I Wish I Were a Morning Poem

That’s all, really. I wish I were a morning poem. Perhaps I am a morning poem.

“I Wish I Were Mexico,” by Beckian Fritz Goldberg

When my father came back from the dead he came back as a smell. He came back as a bus passing comes back as a cloud, fumy and genie-like granting three wishes. He came back as a seaside town. He came back as the great parlor of fragrance thrown open by coconut. Meanwhile the bus was winding past Taxco, the child hanging out the window on a mountain road wanting to throw up. And when the bus turned and held itself mid-air the child died and someone else got on with her life. That’s the one my father returns to because it’s so simple. You breathe. And the bloom of gin comes back like a tree.

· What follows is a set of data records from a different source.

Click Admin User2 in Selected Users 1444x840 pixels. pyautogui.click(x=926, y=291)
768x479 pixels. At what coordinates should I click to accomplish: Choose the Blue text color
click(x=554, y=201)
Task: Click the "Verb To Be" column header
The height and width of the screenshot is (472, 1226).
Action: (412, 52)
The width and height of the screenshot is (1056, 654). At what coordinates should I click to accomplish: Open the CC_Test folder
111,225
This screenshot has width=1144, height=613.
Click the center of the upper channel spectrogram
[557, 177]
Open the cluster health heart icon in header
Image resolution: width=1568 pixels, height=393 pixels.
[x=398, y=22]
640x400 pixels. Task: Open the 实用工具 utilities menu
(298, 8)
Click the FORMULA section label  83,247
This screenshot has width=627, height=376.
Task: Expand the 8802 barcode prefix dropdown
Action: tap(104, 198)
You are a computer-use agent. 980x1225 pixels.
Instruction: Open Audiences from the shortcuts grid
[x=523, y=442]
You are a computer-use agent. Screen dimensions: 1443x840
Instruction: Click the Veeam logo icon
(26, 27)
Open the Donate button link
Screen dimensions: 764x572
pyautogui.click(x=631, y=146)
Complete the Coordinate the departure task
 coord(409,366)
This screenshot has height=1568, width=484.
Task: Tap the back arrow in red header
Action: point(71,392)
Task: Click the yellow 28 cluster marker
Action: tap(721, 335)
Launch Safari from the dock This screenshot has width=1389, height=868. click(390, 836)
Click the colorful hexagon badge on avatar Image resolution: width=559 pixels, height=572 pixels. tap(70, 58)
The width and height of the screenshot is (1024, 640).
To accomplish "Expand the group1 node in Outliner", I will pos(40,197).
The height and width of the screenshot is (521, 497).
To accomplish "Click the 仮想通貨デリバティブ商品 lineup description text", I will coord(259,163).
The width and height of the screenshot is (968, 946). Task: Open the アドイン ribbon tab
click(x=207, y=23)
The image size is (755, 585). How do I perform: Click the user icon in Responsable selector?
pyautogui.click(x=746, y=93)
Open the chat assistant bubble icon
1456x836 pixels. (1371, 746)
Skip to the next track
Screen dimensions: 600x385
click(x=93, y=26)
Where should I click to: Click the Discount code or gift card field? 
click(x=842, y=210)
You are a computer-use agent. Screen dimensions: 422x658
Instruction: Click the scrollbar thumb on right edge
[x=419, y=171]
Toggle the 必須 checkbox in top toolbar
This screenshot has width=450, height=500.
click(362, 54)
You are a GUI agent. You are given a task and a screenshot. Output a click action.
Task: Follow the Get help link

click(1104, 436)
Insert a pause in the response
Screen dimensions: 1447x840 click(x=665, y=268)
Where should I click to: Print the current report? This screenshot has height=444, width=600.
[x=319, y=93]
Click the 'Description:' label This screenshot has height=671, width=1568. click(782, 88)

Because, being a morning poem, I just am, as poems are. I move deeper than motherhood, beyond the public library circulation desk (new job). I forget to wrestle with whether or not we should put our child on drugs to ease his anxiety and stimulate his ability to comprehend and retain what he’s trying (so hard, he’s trying) to learn. I stop questioning the psychiatrist’s assertion that “I don’t see the autism diagnosis, at all.” I stop judging what I perceive as my husband’s failures. I hear the barge horn blast downriver, the train clacking loudly and quickly across the golf course that moves every day closer to wild. There’s Lucy, by the window, keeping track of me. She is a morning poem too.